STATED PROBLEM - Turn the paragraph starting "Christopher Wolfe (born 1949)" in the profile of Christopher Wolfe below into a short bulleted list that keeps its main facts.

DOCUMENT EXCERPT -

....................

- Born: 1949 (age 75–76)
- Spouse: Anne McGowan Wolfe ​(m. 1972)​
- Children: 10

Academic background
- Education: Boston College (PhD), University of Notre Dame (BA)

Academic work
- Discipline: political science
- Sub-discipline: social philosophy
- Institutions: University of Dallas Marquette University
- Main interests: American judicial review, natural law public philosophy

= Christopher Wolfe =

American political scientist

Christopher Wolfe (born 1949) is an American political scientist and Distinguished Research Scholar and former Affiliate Professor of Politics at the University of Dallas. He is also Emeritus Professor at Marquette University. Wolfe is known for his works on American judicial review and natural law public philosophy.

....................

MATERIAL -

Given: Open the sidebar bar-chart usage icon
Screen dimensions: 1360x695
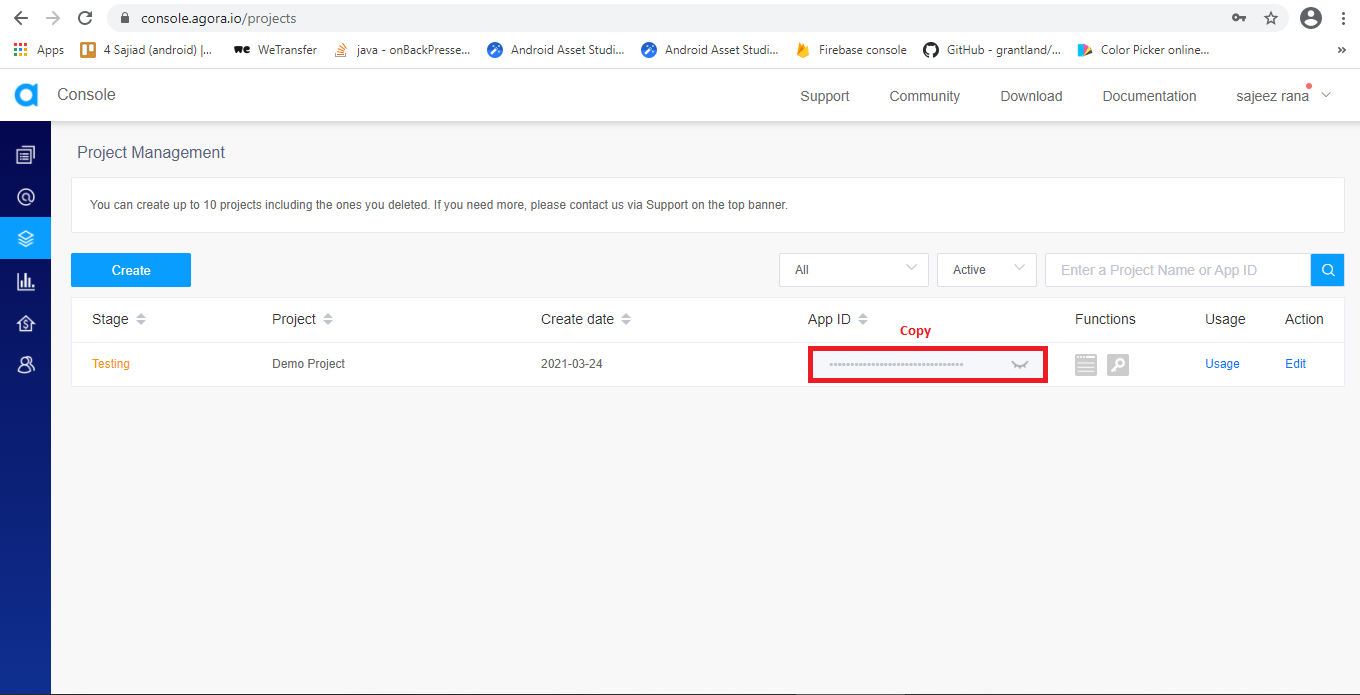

....................

ANSWER TO THIS EXERCISE -
- American political scientist, born in 1949
- Distinguished Research Scholar and former Affiliate Professor of Politics at the University of Dallas
- Emeritus Professor at Marquette University
- Known for his works on American judicial review and natural law public philosophy